What a difference nine years can make. These days, the animated features - "The Little Mermaid," "Beauty and the Beast," "Aladdin" - earn the folks at Disney their largest profits.
So what's on Disney's feature animation docket?
After "The Lion King," these are projects in various phases of production:
- "Pocahontas," described in Variety as "the life story of the politically correct, proto-feminist Indian princess." Disney is making efforts to keep the story free of stereotypes and historical inaccuracies. And it offers yet another pair of "firsts" - the first Disney animated feature built around a character from American folklore, and Disney's first animated love story that doesn't end happily ever after! (Expected Christmas '94.)
- "Toy Story," a high-tech computer-animated yarn about two toys, a Buck Rogers-type action hero named Buzz Lightyear and a toy soldier named Woody. Tom Hanks will provide the voice of Buzz, while Woody will be voiced by Tim Allen (TV's "Home Improvement"). (Expected in summer or fall of '95.)
- An untitled feature starring Goofy, albeit hipper than he's been in the past. This one will be animated in a quicker, less classical style (as was the Disney feature "DuckTales - The Movie: Treasure of the Lost Lamp"). (Expected in summer or fall of '95.)
- "The Man Who Would Be King," Rudyard Kipling's tale, which received live-action treatment in 1975 from John Huston, with Sean Connery and Michael Caine starring.
- "The Hunchback of Notre Dame," Victor Hugo's classic yarn, which has already been filmed in at least seven traditional, live-action versions.
- "Atlantis," a fantasy about the underwater kingdom.
- "Fantasia Continued," which will feature some of the original "Fantasia" set-pieces and some new stuff, perhaps with classic rock tunes. (Disney is very hush-hush on this one.)
Stay tuned for further developments.
- MEANWHILE, DISNEY'S current animated feature, "The Nightmare Before Christmas," continues to rake in solid earnings, remaining in the box office top 10 after seven weeks with a total take of nearly $44 million.
"Nightmare's" per-screen average was more than $3,100 last week.
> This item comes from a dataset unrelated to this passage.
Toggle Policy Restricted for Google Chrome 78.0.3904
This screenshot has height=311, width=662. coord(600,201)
By comparison, Steven Spielberg's "We're Back! A Dinosaur's Story" took in about $2,400 per screen. And this was the film's debut weekend. And it included the Thanksgiving holiday!
- SPIELBERG MAY NOT be doing all that well with his latest venture into animated features but he is about to jump into the live-action/animated followup to "Who Framed Roger Rabbit."
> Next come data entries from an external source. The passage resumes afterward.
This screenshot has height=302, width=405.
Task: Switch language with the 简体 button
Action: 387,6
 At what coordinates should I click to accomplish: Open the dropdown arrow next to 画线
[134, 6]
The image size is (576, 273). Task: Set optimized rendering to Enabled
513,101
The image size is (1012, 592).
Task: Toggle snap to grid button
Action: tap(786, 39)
Spielberg and Disney co-produced the 1988 blockbuster, and the inside word is that Bob Hoskins has signed on to reprise his detective character, along with Roger Rabbit voice Charles Fleischer, and Kathleen Turner as Jessica Rabbit's voice. Ahead of them was director Robert Zemeckis, who also helmed the original.
- QUOTE OF THE WEEK: Stephen Herek, director of the current Disney hit, "The Three Musketeers," comparing his bosses to the ratings board, which operates under the auspices of the Motion Picture Association of America:
"They (Disney) are a little more stringent than the MPAA tends to be."